Dengan tidak percaya bintang atletik berkulit hitam, Jesse Owens, menatap bendera yang menyatakan bahwa ia telah melakukan kesalahan pada lompatan jauhnya. Itu adalah kegagalannya yang kedua. Pemegang rekor dunia itu hanya memiliki satu kesempatan lagi untuk bisa berlaga di final Olimpiade 1936.
                Lompatannya hanya sejauh 7 meter. Rekor dunia yang dicapai Owens sebelumnya pada tahun yang sama masih lebih jauh – 8 meter. Namun pada babak penyisihan Olimpiade, ia telah gagal dua kali pada jarak yang lebih pendek. Kalau gagal lagi, Owens akan tersingkir.
                Kemudian , tepat pada saat segalanya tampak suram, datang pertolongan dari seseorang yang tak disangka-sangka – pesaing utamanya! Ia adalah Lutz Long dari Jerman, satu-satunya pelompat jauh yang lompatannya bisa mengalahkan Owens.
                Pertemuan dramatis antara pahlawan olahraga Afro-Amerika dengan pahlawan Jerman tersebut merupakan salah satu cerita besar dalam Olimpiade 1936 di Berlin, Jerman, yang tak pernah diceritakan. Pada saat itu, dictator Jerman Adolf Hitler dan para pengikutnya membenci orang-orang kulit hitam dan menganggap orang-orang kulit putih lebih unggul. Hitler berharap pertandingan tersebut akan membuktikan bahwa atlet-atlet kulit putih lebih baik daripada atlet-atlet kulit hitam.
                Namun Owens, seorang pelajar dari Negara bagian Ohio, membuktikan bahwa orang gila itu salah. Ia mengejutkan Hitler dan para pengikut Nazinya dengan memenangkan empat medali emas dalam Olimpiade 1936. Namun, tanpa sportivitas yang tidak mementingkan diri sendiri dari Lutz Long, Owens tak akan pernah memenangkan medali emas untuk nomor lompat jauh.
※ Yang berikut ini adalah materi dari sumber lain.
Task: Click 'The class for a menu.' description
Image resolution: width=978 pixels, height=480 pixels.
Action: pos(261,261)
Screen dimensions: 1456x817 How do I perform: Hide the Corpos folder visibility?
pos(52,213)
                Selain lompat jauh, Owens juga mengikuti lomba lari 200 meter meski keduanya diselenggarakan pada waktu yang hampir bersamaan. Ia mengawali hari itu dengan melakukan dua nomor lari pertama pada babak penyisihan. Masih dengan pakaian yang sama, Owens berlari memasuki lapangan tempat kompetisi lompat jauh dilangsungkan.
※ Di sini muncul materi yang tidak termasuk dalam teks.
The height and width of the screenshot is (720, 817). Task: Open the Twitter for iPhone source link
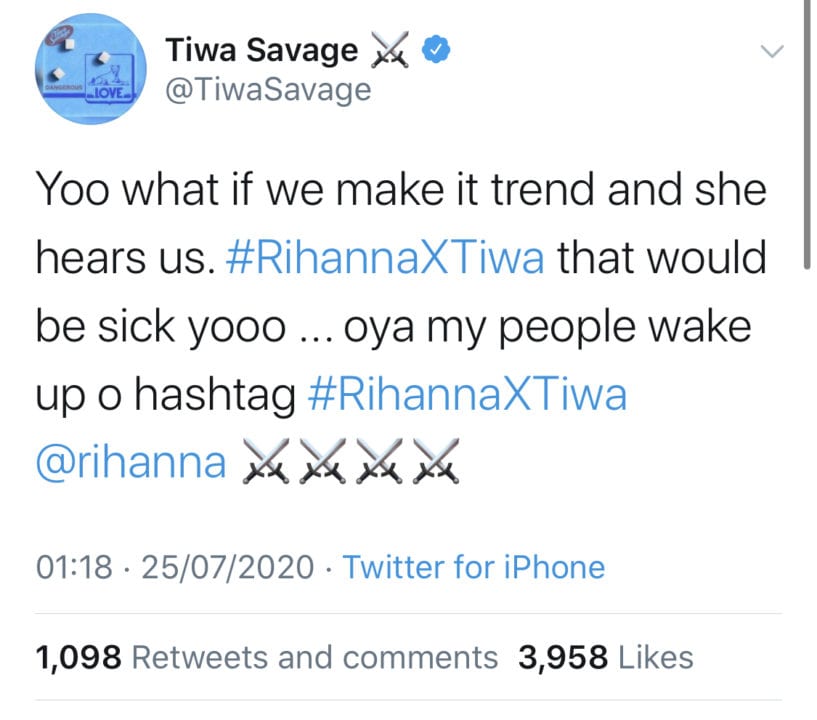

                Karena terlambat, Owens tak menyadari kalau pertandingan lompat jauh sudah dimulai. Ia bermaksud melakukan pemanasan dengan berlatih di  landasan, kemudian dengan setengah hati melompat ke pasir. Namun ia sangat terkejut kala panitia menyatakan bahwa ia gagal pada lompatan pertamanya. Ternyata lompatan pemanasannya itu dianggap sebagai lompatan pertama dari tiga kesempatan yang akan diperhitungkan.
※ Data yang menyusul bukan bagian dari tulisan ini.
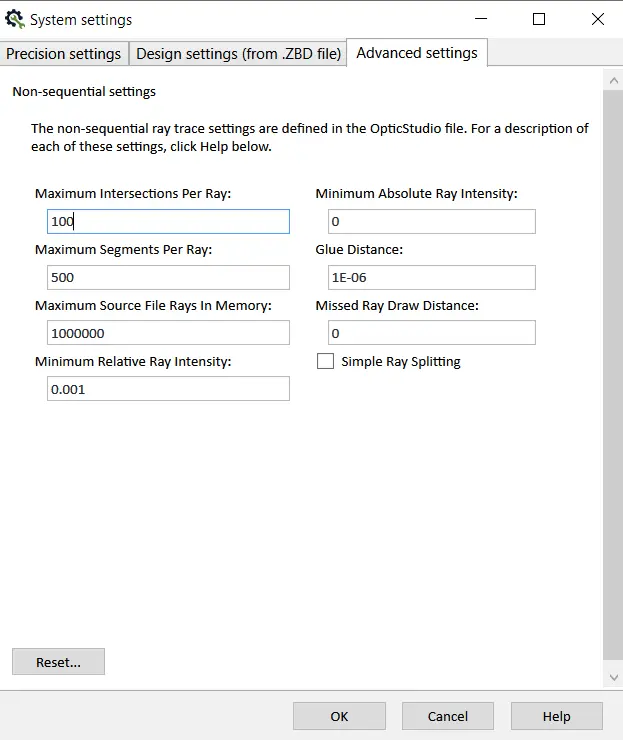Click the Reset... button

pos(59,662)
                Karena bingung dengan keputusan panitia dan kehabisan napas karena baru mengikuti nomor lari jarak pendek 200 meter, Owens berusaha keras melompat dengan baik pada kesempatan kedua. Namun ia salah memperhitungkan titik tolaknya – dan gagal lagi! Kini Owens hanya memiliki satu kesempatan lagi.
                Saat itulah, seorang Jerman bertubuh tinggi dan berambut pirang menepuk bahu Owens dan memperkenalkan dirinya sebagai Lutz Long, pelompat jauh Jerman yang terpilih untuk berlaga di babak final. Anak petani kulit hitam dan atlet Jerman itu bercakap-cakap selama beberapa menit. Kemudian, Long yang tidak percaya pada teori Hitler yang aneh tentang keunggulan orang-orang kulit putih, menawarkan diri untuk membantu Jesse.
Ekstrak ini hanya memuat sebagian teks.